Similarly, construction industry employees covered by a CBA with these provisions would also not be covered by this bill if the CBA was entered into before Jan. 1, 2015, or if the CBA expressly waives the requirements of “this article” in clear and unambiguous terms.

This bill would also prohibit discrimination or retaliation against employees for using sick days, or for filing a complaint regarding any sick day policy violation. However, similar to last year’s protections against “immigration-related practices” (AB 263), this bill would create a rebuttable presumption of unlawful retaliation if an employer takes an adverse employment action (including denying the right to use sick days) within 30 days of an employee (1) filing a complaint with the Labor Commissioner or in court alleging violations of this article; (2) cooperating with an investigation or prosecution of an alleged violation of this article; or (3) opposing a policy, practice or act that is prohibited by this article. (A proposed 90-day presumption was reduced to the current 30-day presumption in a recent amendment).

Under Labor Code section 248.5, the Labor Commissioner would be entitled to enforce this article by awarding reinstatement, back pay, and payment of sick days unlawfully withheld, plus the payment of an additional (currently unspecified) sum in the form of an administrative penalty to an employee whose rights were violated. Where paid sick leave was unlawfully withheld, the employee shall recover the greater of $250 or the dollar value of the paid sick days withheld, multiplied by three. To encourage such reporting, the Labor Commissioner would be permitted to keep the reporting employee’s identifying information confidential.

The Labor Commissioner or the Attorney General would be able to file a civil action in court against the employer or any person violating this article. (A provision that would have authorized employees to file civil actions was deleted by recent amendment). The Labor Commissioner or Attorney General would be entitled to appropriate legal and equitable relief, including reinstatement, back pay, the payment of sick days improperly withheld, and liquidated damages of $50 to each employee for each violation each day, plus reasonable attorneys’ fees and costs.

New Labor Code section 247 would also require the employer to provide employees written notice of these paid sick leave rights in English, Spanish, Chinese, Tagalog, Vietnamese, and Korean, as well as any other language spoken by at least 5 percent of its employees.
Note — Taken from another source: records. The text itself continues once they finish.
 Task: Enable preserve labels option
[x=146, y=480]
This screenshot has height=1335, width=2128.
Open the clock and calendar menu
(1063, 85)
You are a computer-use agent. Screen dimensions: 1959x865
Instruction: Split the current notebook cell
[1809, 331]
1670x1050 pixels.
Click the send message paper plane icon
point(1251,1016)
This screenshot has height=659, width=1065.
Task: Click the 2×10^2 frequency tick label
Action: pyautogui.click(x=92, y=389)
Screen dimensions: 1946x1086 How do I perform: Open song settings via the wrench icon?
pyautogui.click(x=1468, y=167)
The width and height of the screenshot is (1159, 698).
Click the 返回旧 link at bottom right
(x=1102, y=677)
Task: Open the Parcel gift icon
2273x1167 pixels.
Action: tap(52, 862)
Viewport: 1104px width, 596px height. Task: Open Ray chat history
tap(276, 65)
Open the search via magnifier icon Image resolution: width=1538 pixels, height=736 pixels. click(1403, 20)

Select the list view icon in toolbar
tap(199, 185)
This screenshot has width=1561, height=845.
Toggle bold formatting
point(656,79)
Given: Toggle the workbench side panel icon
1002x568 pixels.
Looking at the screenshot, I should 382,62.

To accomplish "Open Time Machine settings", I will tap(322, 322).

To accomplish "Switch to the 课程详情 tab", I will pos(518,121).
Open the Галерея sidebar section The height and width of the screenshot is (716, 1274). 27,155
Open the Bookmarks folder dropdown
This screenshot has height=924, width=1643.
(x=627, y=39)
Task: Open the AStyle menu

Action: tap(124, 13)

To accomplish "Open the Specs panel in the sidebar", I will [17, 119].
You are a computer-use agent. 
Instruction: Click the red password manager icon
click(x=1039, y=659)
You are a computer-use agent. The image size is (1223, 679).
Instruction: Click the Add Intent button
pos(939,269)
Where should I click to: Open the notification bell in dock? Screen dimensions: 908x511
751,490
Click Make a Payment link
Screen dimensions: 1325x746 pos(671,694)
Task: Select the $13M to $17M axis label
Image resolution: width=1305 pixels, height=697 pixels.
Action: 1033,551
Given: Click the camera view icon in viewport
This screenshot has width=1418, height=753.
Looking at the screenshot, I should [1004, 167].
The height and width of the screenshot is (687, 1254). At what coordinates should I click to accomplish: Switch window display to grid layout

An employer will also be required to display a poster (which the Labor Commissioner will create) in a conspicuous place notifying employees of these paid sick leave rights. Employers who willfully violate the notice and posting requirements will be subject to a civil penalty of not more than $100 per offense.

New Labor Code section 247.5 would also require employers to retain, for at least five years, records documenting the hours worked, paid sick days accrued, and paid sick days used by each employee. These records may be inspected by the Labor Commissioner or by an employee, and if an employer fails to maintain adequate records, it shall be presumed that the employee is entitled to the maximum number of hours accruable under this new article, unless the employer proves otherwise by clear and convincing evidence.

Lastly, this bill would amend Labor Code section 226 to require employers to include on the itemized wage statements accompanying paychecks, the “paid sick leave accrued and used” during each pay period.

This bill is very similar to bills that have repeatedly been introduced but stalled, although this version is less far-reaching as it only requires three days of sick leave per year rather than up to nine days of annual sick leave.

Michael Kalt, an attorney at Wilson Turner Kosmo in San Diego, serves as the government affairs director for CalSHRM, the California State Council of the Society for Human Resource Management.